Meet the Owners

Chef-Owner
Bia Hawang

Bia Hawang grew up in a household where cooking and music were the same thing. Her family ran a Thai classical music band, and meals were how the whole operation held together — prepared by Bia, eaten together, remembered long after the music stopped. Food was never separate from feeling. That early understanding never left her.

After moving to the United States, she spent nearly two decades in hospitality — behind bars, not stoves — building an intuition for what guests actually want from a night out. It wasn’t until she met her husband, Bon Atcharawan, that the kitchen called her back. They opened their first restaurant together, Lamoon, and then Lamaii in 2019. When the pandemic arrived and temporarily closed everything, Bia treated the pause as a residency: refining technique, deepening her understanding of Thai regional cooking, and beginning to think seriously about how food and wine could speak to each other.

“Thai food has always been complex. I just want people to slow down enough to taste it.”

That thinking shows up most clearly in dishes like Salmon Noir — her reinvention of Goong Chae Nam Pla, a classic Thai raw shrimp preparation. Bia replaced the shrimp with sashimi-grade king salmon, reworked the seafood sauce with soy and lemon, and finished it with white truffle oil. The result is a dish that is unmistakably Thai and entirely her own.

In the kitchen, Bia leads the way she cooks — with precision and without ego. Her team attends wine classes alongside the dining room staff, because she believes understanding what’s in the glass makes every cook a better one. That same curiosity carries over to the wine program, which she shapes alongside Bon, bringing a chef’s instinct for flavor to every pairing decision.

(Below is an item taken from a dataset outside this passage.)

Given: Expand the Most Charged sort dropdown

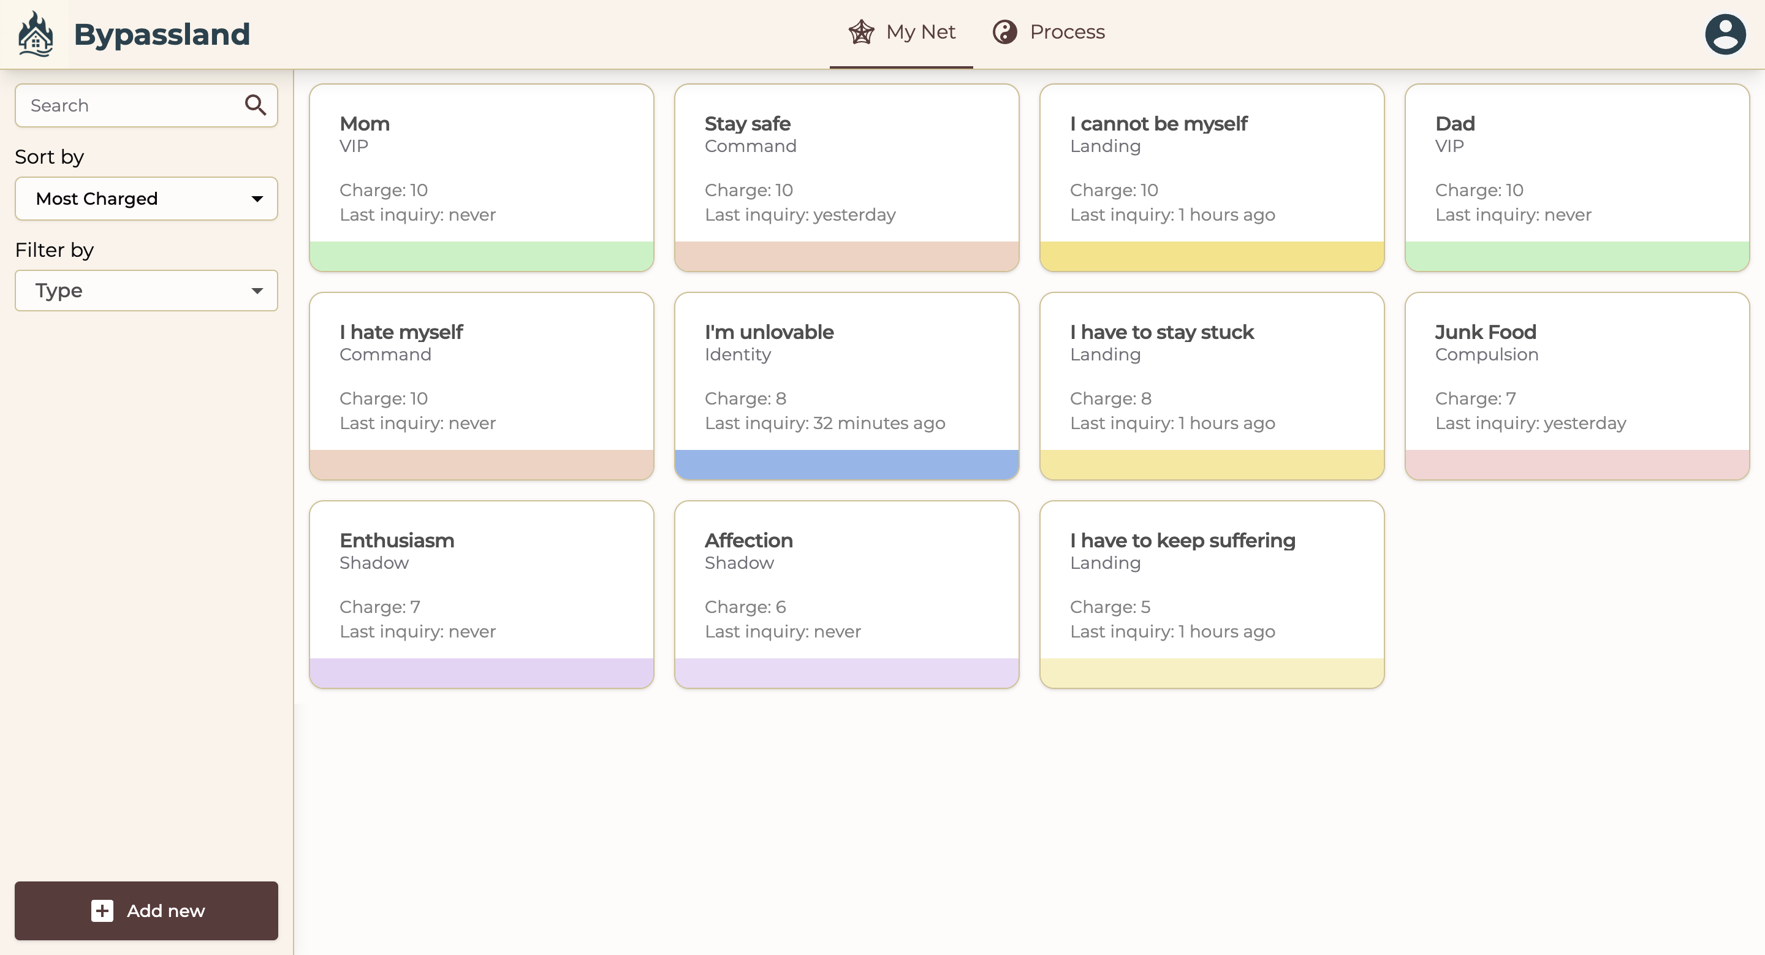Looking at the screenshot, I should point(146,199).
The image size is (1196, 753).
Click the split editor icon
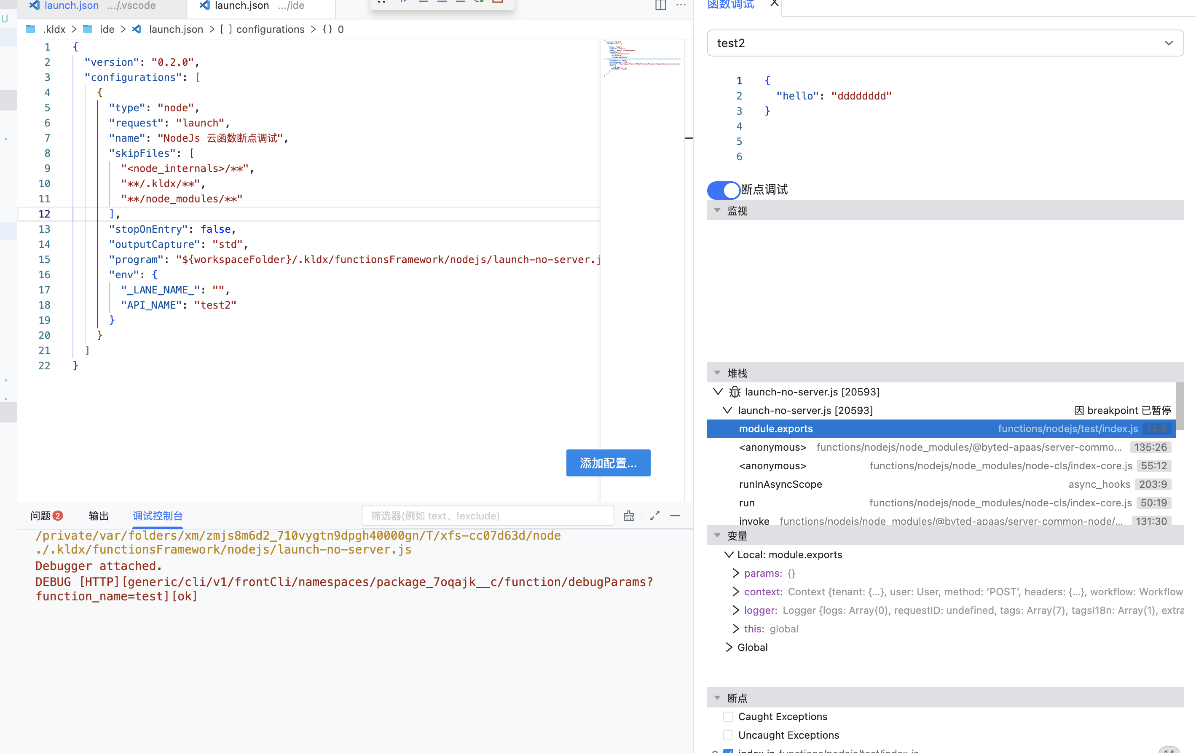[x=661, y=5]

Lamaii is not a restaurant built around a single dish or a signature style. It is built around a point of view — that Thai cuisine, given the right room, can be as nuanced and rewarding as any food in the world. That is what Bia is here to show.

Sommelier-Owner
Bon Atcharawan

Bon Atcharawan’s relationship with wine and Thai food goes back further than most guests realize. Before Lamaii, he was the quiet force behind the scenes at Chada Thai and Chada Street — two of Las Vegas Chinatown’s most beloved restaurants — where his conviction that Thai cuisine deserved a serious wine program first took shape.

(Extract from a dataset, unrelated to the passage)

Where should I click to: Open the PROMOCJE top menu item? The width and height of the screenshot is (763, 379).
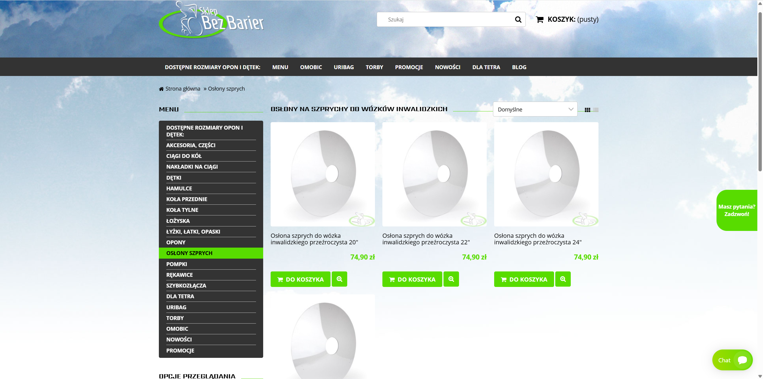tap(409, 67)
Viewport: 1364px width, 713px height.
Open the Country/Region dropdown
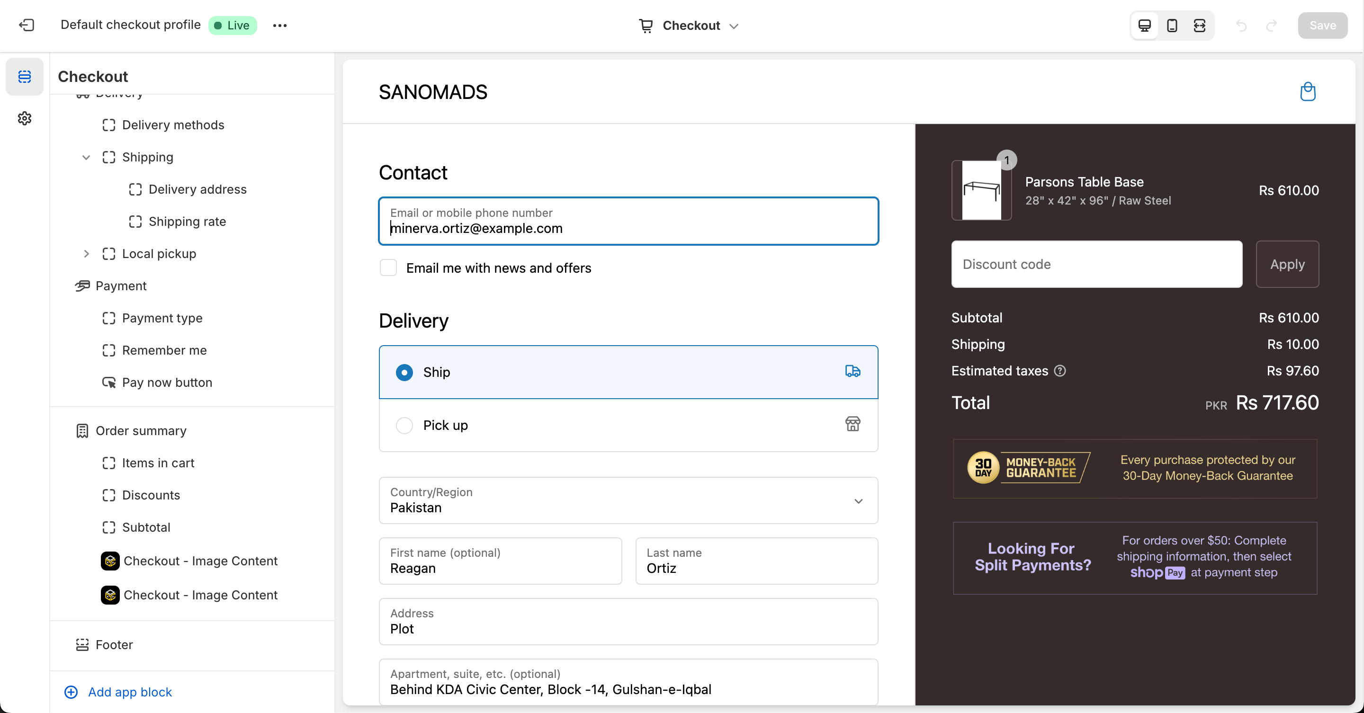click(628, 500)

When he and his wife, Chef Bia Hawang, opened Lamaii in 2019, that conviction came with them. In 2023, Bon stepped fully into the role of sommelier, taking over the wine program and making it entirely his own. What he built reflects a sensibility shaped by years of watching food and wine interact at the table: the list leans toward bottles with character over prestige — volcanic wines, skin-contact rarities, oxidative Burgundies, and cult producers chosen not by category, but by feeling.

The wine program at Lamaii is a true collaboration. Chef Bia brings her deep understanding of Thai flavor to the process — her palate for spice, acidity, and texture shapes which bottles make the list and how they are paired. Together, they approach the program the same way they approach the kitchen: as partners, with the guest’s experience at the center of every decision.

That approach has earned Lamaii the Wine Spectator Award of Excellence, recognition from the Star Wine List, and a 3-Star accreditation from the World of Fine Wine — three of the most respected voices in the global wine industry. But for Bon, the real measure is simpler: a guest who arrives knowing little about wine, and leaves genuinely curious.

Today he oversees the wine programs across both Lamaii locations — the original in Chinatown and the Henderson outpost on St. Rose Parkway — each shaped by the same belief that great wine should be accessible, surprising, and always in service of the food.

"The best bottle on the list isn't the most expensive one. It's the one that makes the food taste like itself."